◆ ACTION ITEM
Copy out all lines from the entries below in which "Viewport" occurs.

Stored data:
-.-.-
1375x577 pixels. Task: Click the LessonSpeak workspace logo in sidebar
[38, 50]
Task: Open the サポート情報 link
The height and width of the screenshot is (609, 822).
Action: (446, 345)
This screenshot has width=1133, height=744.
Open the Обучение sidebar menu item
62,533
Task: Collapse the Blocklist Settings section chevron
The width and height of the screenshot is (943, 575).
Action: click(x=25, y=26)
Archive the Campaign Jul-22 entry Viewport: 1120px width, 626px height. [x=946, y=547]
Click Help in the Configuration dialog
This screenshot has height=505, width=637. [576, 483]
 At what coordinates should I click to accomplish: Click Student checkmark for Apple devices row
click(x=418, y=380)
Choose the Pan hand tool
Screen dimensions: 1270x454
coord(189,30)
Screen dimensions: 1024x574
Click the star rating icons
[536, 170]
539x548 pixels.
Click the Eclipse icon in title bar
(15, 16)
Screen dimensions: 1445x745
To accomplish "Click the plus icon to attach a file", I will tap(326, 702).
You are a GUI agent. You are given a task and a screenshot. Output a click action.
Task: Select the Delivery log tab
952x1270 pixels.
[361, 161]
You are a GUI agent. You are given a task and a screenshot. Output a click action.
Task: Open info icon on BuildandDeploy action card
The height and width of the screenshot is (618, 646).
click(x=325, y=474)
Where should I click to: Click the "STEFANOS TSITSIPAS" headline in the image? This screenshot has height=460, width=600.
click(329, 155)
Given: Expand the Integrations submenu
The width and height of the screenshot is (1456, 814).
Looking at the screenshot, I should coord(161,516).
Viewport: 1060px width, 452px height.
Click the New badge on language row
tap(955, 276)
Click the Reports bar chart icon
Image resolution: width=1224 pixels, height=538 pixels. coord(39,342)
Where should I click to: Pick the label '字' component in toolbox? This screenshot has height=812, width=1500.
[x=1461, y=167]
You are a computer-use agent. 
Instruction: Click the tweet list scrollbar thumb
-.-.-
◆ EXPECTED ANSWER
Archive the Campaign Jul-22 entry Viewport: 1120px width, 626px height. [x=946, y=547]
Viewport: 1060px width, 452px height.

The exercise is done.